What you need to do –
1) Write out everything in the childcare forum post from "I hope this" down to "serious problem arose.".
2) Answer these questions about the childcare forum post:
(a) How old is the poster's child?
(b) About what size are the rocks in the yard?
(c) What covers the ground in the playground?

### Reading text ###

# Childcare safety issues - am I the only one bothered by this?



## betony707 (Feb 20, 2010)

I hope this is the right place for this - wanted a mix of people to answer.

I am *hopefully* going back to work part-time soon (interviewing tomorrow) and so am looking into childcare for my 14 mnth old. For peace of mind I am not considering home-based childcares (not to say good ones don't exist but the ones in my area are AWFUL - filth, CPS calls, etc.) and don't have relatives who are available 5 days a week at this time. We went to visit the only infant care center in town and one of my concerns was resolved - DS jumped right in with the other kids and LOVED it - but a new and more serious problem arose.
In the yard for playtime, there are a lot of small rocks that a child could easliy pull from the dirt and they are around marble size, the perfect choking size. Also the ground cover in the playground was wood chips - and my son immediately shoved a handful in his mouth while we were there. He is relentless about putting things in his mouth and very quick about it - sometimes it is hard even for me to get him in time.

### Data ###

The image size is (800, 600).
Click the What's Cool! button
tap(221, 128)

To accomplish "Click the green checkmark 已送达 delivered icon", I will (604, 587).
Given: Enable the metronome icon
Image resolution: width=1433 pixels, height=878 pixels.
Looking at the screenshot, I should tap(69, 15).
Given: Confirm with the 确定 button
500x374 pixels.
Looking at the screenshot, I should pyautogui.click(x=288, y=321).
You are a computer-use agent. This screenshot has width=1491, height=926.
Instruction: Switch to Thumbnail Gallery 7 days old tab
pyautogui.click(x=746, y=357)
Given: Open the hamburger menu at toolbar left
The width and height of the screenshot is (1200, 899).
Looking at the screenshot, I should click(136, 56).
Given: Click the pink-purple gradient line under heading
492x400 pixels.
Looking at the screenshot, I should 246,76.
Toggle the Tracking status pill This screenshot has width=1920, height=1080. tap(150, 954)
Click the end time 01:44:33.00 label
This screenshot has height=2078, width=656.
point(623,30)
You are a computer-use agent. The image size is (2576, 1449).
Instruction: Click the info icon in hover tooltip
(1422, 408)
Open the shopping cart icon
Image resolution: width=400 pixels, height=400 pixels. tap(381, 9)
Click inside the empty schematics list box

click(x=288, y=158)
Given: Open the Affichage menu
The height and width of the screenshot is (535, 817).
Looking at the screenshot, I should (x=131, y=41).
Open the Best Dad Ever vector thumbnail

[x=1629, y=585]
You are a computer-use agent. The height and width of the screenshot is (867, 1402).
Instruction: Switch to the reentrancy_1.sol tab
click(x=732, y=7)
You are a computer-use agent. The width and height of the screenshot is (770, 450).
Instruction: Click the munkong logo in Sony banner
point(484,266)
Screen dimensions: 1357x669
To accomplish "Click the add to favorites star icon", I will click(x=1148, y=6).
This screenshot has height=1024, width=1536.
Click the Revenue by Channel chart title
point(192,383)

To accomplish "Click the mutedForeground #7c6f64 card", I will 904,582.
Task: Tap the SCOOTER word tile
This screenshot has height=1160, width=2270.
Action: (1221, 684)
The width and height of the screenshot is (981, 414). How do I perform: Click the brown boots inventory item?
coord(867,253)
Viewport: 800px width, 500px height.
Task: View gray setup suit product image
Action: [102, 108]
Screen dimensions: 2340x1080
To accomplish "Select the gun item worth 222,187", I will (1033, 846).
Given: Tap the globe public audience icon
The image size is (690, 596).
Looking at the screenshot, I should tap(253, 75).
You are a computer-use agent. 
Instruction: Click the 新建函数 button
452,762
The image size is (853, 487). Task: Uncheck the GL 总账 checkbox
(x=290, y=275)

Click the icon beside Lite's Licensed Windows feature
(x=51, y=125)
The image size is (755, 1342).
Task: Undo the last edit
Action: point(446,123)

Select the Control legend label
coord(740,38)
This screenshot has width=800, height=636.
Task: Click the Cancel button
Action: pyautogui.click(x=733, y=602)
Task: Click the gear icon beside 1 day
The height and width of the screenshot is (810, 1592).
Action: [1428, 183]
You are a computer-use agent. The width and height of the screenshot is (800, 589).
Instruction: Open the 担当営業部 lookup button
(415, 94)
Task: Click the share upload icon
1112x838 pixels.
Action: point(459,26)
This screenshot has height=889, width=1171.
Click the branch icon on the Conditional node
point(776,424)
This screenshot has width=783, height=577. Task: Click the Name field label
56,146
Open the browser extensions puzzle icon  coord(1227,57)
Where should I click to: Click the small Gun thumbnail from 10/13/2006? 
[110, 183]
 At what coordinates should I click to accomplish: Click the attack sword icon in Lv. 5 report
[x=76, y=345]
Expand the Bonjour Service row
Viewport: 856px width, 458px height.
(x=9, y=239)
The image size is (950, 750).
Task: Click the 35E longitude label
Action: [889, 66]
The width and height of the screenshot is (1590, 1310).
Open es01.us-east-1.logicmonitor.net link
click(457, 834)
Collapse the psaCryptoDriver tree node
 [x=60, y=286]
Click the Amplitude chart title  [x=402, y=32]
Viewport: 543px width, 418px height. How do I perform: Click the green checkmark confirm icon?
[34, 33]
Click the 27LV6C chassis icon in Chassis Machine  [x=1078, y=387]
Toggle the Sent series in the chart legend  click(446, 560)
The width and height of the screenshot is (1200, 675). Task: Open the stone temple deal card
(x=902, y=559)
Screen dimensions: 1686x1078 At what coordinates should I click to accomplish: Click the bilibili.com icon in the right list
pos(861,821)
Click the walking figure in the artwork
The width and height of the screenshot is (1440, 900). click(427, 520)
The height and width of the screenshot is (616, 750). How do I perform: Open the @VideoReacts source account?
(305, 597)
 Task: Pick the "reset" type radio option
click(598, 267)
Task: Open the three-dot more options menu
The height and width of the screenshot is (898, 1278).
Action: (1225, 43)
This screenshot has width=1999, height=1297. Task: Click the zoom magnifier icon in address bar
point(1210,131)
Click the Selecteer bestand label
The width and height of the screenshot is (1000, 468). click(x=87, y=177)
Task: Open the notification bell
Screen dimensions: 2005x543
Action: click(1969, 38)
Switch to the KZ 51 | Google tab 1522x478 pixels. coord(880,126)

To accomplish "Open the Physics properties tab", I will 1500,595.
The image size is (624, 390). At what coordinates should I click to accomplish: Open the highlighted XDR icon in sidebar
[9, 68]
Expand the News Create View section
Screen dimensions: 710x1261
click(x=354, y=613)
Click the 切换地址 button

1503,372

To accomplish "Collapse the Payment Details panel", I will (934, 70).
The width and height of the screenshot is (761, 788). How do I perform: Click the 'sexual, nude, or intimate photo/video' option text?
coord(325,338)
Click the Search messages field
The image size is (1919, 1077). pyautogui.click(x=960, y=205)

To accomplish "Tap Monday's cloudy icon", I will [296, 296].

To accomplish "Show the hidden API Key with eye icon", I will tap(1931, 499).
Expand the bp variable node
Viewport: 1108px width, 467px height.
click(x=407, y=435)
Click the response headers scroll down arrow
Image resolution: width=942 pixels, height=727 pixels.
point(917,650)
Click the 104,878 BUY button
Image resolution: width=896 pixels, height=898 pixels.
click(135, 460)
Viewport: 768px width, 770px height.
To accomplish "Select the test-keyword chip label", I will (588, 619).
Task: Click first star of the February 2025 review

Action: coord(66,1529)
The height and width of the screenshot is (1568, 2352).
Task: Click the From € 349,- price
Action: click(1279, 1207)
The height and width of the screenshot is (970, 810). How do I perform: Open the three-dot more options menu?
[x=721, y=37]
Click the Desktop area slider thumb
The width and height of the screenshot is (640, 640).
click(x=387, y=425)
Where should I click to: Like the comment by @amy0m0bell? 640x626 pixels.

###

Outputs for the tasks –
1)
I hope this is the right place for this - wanted a mix of people to answer.

I am *hopefully* going back to work part-time soon (interviewing tomorrow) and so am looking into childcare for my 14 mnth old. For peace of mind I am not considering home-based childcares (not to say good ones don't exist but the ones in my area are AWFUL - filth, CPS calls, etc.) and don't have relatives who are available 5 days a week at this time. We went to visit the only infant care center in town and one of my concerns was resolved - DS jumped right in with the other kids and LOVED it - but a new and more serious problem arose.

2)
(a) 14 months
(b) Around marble size
(c) Wood chips